13. That after the return of Caractacus to Siluria, St. Paul himself, following the footsteps of
his bishop and forerunner, Aristobulus, visited Britain, and confirmed the British Churches in the faith.

14. That the last days of St. Paul, preceding his martyrdom at Rome, were attended by Pudens, Claudia, Linus, Eubulus, whose salutations he sends in his dying charge to Timothy, and that his remains were interred by them in their family sepulchre.

15. That the foundations of the British Church were Apostolical, being coeval, within a few years, with those of the Pentecostal Church at Jerusalem, preceding those of the primitive Church of Rome, so far as they were laid by either an apostle or apostolic bishop, by seven years, preceding the arrival of St. Peter at Rome, as fixed by the great majority of Roman Catholic historians (thirteenth year of Nero), by thirty years,-preceding the first arrival of the papal Church of Rome in Britain, under Augustine, by 456 years.

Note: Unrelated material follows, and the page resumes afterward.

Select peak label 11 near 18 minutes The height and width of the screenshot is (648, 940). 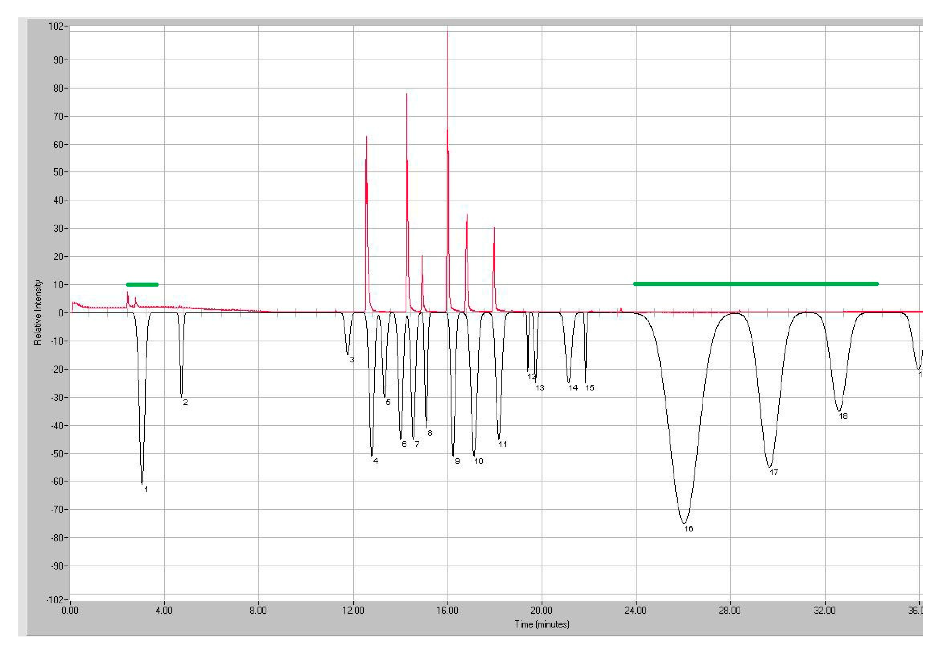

16. That the British Church has from its origin been a royal one; the royal family of ancient Britain, of whom our present sovereign is, through the Tudors, the lineal blood representative - being 1. the first British converts to Christianity; 2. the founders of the first Christian institutions in Britain; 3. the chief instruments, in the second century, in the establishment of Christianity as the state religion; and in the fourth century, in the persons of Helen and Constantine the Great, the chief instrument in the aboliton of Paganism, and the substitution, in its place, of Christianity over the whole Roman Empire.

17. That the spiritual or ecclesiastical head of the British Church was always a Briton, resident in Britain, amenable to British laws, and British laws only, and having no superior in the Church but Christ.

18. That whatever may be the religious advantages or disadvantages of the union of the ecclesiastical and civil governments in the person of the Sovereign, such union has been, from the first colonization of our Island, first in Druidic and then in Christian times, the native British, as opposed to the foreign papal - and, in later times, dissenting - principle of their separation.